Page extract:
::::::

On 23 April, Dinamo announced that Vladimer Kakashvili had left his role as Head Coach by mutual consent. The following day, Temur Ketsbaia was appointed as the clubs new Head Coach, returning to the club he played for between 1987 and 1992.

On 5 June, Dinamo announced the signing of Maxime Do Couto from Krasava ENY Ypsonas, to a two-year contract.

On 11 June, Kazakhstan Premier League club Aktobe announced the signing of Giorgi Zaria as a free agent.

On 26 June, Dinamo announced that their loan deals with Abdoulaye Yoro and Nana-Kofi Donkor had come to an end. Also on 26 June, Dinamo announced the signing of Algassime Bah from APOEL on a contract until the summer of 2028, coming into effect on 1 July, and the signing of Paris Psaltis from Ethnikos Achna on a contract until the end of 2027.

::::::

Provided material:
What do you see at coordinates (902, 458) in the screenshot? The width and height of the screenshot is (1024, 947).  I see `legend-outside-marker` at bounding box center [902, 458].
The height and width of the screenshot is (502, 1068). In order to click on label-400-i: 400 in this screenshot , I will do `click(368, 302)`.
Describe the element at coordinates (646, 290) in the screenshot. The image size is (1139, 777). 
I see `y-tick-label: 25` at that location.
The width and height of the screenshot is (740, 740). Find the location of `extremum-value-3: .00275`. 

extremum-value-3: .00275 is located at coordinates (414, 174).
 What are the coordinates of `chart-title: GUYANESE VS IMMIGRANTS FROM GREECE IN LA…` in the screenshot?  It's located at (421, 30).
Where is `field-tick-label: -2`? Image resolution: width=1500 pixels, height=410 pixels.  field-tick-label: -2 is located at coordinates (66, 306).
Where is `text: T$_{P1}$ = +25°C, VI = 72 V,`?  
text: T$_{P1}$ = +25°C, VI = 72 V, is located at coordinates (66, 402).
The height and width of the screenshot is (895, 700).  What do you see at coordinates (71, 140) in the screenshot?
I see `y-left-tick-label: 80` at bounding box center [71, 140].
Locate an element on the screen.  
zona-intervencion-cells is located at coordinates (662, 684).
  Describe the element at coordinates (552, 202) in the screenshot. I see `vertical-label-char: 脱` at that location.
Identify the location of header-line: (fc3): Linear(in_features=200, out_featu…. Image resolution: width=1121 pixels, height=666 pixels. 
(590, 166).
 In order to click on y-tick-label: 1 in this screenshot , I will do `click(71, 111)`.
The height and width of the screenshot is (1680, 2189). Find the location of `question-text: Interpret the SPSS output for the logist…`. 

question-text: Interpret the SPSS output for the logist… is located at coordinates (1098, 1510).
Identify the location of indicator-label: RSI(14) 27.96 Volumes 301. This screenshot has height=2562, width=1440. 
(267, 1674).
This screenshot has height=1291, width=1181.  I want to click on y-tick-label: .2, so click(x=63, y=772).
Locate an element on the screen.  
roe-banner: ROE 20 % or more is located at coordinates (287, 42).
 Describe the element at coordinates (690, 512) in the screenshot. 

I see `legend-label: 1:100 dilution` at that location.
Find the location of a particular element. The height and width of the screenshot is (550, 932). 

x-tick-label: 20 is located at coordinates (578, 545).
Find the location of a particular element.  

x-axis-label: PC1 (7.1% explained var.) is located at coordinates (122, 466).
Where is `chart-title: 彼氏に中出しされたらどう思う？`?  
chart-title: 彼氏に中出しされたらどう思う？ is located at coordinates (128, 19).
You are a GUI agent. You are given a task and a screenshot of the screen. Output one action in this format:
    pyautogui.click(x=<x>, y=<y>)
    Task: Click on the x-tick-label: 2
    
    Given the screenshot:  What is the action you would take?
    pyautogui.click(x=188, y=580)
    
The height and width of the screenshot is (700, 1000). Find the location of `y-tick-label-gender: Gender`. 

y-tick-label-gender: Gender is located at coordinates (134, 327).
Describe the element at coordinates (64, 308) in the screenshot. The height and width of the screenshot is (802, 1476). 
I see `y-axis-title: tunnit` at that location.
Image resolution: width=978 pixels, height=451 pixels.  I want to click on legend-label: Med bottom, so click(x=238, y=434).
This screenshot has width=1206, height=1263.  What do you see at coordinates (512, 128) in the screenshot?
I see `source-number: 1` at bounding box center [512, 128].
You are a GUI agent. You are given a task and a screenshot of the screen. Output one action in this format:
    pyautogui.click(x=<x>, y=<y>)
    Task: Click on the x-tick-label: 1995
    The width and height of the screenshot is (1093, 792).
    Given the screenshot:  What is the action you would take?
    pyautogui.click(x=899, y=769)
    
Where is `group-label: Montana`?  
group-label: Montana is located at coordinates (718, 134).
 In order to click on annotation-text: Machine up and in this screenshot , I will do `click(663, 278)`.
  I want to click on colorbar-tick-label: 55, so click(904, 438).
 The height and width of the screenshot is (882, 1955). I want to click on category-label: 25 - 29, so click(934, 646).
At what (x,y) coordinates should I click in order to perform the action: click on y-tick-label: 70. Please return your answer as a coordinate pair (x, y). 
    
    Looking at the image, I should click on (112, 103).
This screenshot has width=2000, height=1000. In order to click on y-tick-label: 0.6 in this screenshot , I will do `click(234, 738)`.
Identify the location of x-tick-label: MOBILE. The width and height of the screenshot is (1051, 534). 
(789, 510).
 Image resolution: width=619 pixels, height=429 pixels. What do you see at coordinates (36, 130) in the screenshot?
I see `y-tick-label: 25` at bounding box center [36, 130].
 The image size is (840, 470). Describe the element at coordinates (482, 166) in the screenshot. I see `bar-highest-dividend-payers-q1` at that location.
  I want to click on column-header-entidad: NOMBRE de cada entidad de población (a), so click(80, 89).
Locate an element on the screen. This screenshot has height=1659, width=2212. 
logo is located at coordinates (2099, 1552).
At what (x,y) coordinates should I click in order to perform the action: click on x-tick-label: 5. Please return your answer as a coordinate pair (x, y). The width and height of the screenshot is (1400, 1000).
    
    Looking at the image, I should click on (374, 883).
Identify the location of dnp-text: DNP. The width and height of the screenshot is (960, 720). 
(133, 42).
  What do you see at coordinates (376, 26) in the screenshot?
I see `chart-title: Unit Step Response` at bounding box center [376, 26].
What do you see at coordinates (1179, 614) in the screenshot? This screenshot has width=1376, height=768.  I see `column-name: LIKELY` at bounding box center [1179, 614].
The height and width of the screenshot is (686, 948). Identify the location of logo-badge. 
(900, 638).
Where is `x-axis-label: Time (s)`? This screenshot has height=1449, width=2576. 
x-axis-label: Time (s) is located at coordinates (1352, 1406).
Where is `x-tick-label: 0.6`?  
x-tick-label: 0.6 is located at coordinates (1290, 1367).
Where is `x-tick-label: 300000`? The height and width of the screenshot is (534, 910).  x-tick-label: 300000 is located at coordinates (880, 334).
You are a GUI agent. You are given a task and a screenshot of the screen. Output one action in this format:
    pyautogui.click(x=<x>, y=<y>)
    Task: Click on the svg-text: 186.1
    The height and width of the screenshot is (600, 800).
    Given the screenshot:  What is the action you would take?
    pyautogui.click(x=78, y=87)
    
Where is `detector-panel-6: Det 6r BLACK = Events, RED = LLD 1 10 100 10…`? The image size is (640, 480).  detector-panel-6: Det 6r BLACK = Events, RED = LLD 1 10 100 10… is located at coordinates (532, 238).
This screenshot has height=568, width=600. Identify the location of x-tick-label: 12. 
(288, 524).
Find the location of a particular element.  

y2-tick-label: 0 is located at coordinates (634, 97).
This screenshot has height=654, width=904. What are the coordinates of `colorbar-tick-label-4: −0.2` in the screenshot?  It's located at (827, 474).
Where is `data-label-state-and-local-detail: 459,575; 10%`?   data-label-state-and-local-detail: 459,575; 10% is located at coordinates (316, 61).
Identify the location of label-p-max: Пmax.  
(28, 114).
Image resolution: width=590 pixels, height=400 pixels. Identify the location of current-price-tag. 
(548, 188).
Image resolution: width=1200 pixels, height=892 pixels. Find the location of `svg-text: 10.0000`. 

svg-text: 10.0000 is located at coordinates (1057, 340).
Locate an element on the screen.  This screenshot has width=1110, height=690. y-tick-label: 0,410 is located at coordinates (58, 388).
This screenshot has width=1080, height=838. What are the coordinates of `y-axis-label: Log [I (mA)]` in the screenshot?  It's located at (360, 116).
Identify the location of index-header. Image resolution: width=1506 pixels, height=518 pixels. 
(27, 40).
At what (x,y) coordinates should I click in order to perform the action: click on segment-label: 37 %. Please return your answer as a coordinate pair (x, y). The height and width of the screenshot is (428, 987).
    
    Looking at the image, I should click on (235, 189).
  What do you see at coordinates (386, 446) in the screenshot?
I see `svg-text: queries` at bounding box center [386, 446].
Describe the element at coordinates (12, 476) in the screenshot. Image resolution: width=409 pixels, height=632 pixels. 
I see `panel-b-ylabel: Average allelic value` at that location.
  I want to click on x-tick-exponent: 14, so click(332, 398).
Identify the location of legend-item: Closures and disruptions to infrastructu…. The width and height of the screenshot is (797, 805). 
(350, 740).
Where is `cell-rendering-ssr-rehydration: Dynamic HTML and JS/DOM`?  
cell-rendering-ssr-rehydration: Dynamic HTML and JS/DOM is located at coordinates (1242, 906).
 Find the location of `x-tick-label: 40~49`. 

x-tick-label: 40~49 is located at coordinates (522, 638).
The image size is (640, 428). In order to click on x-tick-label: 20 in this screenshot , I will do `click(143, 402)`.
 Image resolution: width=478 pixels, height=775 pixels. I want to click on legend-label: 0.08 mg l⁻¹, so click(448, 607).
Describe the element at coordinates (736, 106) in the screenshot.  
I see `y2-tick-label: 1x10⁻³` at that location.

::::::

Problems to solve:
1. In the Dinamo news extract, why is Temur Ketsbaia's appointment described as a return to the club?
2. Proceed with the Dinamo news extract, starting after its last sentence.

Set of answers:
1. It is called a return because Ketsbaia had played for Dinamo between 1987 and 1992.

2.
On 1 July, Dinamo announced that Andria Kvirikadze had left the club to sign for Paris FC.

On 20 July, Dinamo announced the signing of Lyes Houri from Universitatea Craiova, on a contract until the end of the 2027 season.

On 25 July, Dinamo announced the signing of Matthew Gbomadu from Estrela da Amadora, to a three-year contract.

On 8 August, Dinamo announced the signing of Welton, who'd most recently played for Ararat-Armenia, to a one-year contract.

On 12 August, Dinamo announced the signing of Lucas Flores, who'd last played for Ethnikos Achna, on a contract until the end of 2028.

On 26 August, Dinamo announced the signing of Marios Pourzitidis, who'd last played for Dukla Prague, on a contract until the end of 2028.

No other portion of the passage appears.